For many students, a quality internship experience is critical to success in the competitive job market after graduation, and we would like to eventually make such a supplementary educational experience a requirement. With that in mind, we would work towards creating an expanded network of internship/study abroad options which would facilitate our students’ academic and professional needs.

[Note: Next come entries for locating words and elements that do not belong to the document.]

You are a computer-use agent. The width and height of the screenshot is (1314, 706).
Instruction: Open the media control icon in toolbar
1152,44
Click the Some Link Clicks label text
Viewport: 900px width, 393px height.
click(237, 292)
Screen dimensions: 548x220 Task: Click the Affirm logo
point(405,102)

Mechanisms and money also need to be in place to ensure that our existing exchange programs are further utilized.
Fruitful internship collaborations could involve trade, business, cultural, scientific and NGO organizations working in Russia, Eastern and Central Europe, and Central Asia, as well as more local opportunities of working within the state’s numerous Slavic ethnic communities, translation services, and cultural, social, trade companies and organizations with broad interests in the relevant parts of the world.

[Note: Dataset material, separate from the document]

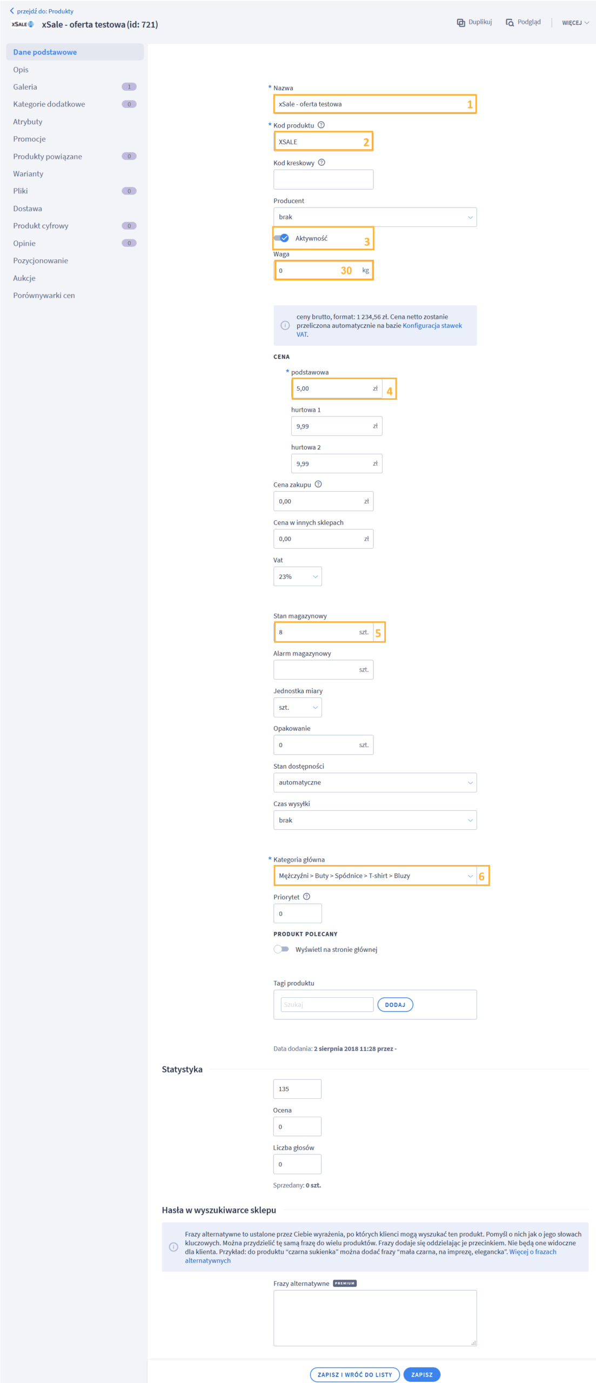The width and height of the screenshot is (596, 1383).
Task: Click the xSale product logo thumbnail
Action: click(x=23, y=24)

While we already have an active, annual Summer Program in Prague and are putting into place another summer program in Sochi, on the Black Sea, having a semester-long program in a major Russian university which is designed for undergraduates with two or more years of Russian as well as for graduate students in Slavic and REECAS (who may wish to take courses in their discipline in Russia) will be a definite boon to both programs. We are currently looking into possibility of collaborating with several universities, including those in Tomsk, Ekaterinburg, and Khabarovsk. We also envision, down the road, occasional exchange of faculty, from both Slavic and REECAS on our side.
Our successes do not mean that some aspects of our program are not in need of further improvement. We are constantly in the process of investigating our shortcomings and attempting to correct the situation. We do take the input of our students very seriously and, while keeping the basic core, restructure our curriculum regularly to meet the changing needs and interests of our students as well as the rapidly changing realities of the countries we cover.
Our undergraduates, we believe, are, overall, very well served. One, relatively minor, shortcoming is that we do not have a good system in place to serve the Russian “heritage” speakers, whose needs in language classes are different from those of non-heritage learners. We do have a sizable population of heritage speakers taking language courses from us (Russian is now the second most commonly-spoken non-English language in the state, after Spanish). Mixing the two groups works to the disadvantage of both, but our efforts to open special heritage sections so far have failed, mostly because of the lack of interest among the heritage speakers to be “segregated” into special sections. We probably have not done a successful enough PR job or implemented strict enough rules. Notably, several of our peers – Michigan, Berkeley, UCLA – do have separate sections of Russian for heritage speakers. The UCLA example detailed in this article – http://dailybruin.com/news/2006/dec/11/ucla-receives-grant-to-develop/ – is something we intend to emulate. We are now in the process of researching the grants we can apply for in order to achieve similar results.
Since our graduate program is fairly small, enrollments in purely graduate courses tend to be small as well. For years we were encouraged not to go on the books with low enrollments, so many of our upper-division courses had sections for graduate students. While we felt we had little choice, this had a negative effect on our graduate program since there is no substitute for the rigor and high standards of a truly graduate seminar. Our graduate students have felt this lack quite acutely as well, so starting with 2007-08 we have added more graduate seminars to our offerings and intend to offer at least two annually.
We also feel that while our graduate students are adequately trained professionally, more can be done to prepare them for teaching when they are first awarded a TAship. We are therefore re-instituting Pedagogy courses and workshops, which we had until 2005, to be taught and supervised by our Departmental Languages Coordinator, Dr. Bojan Belić.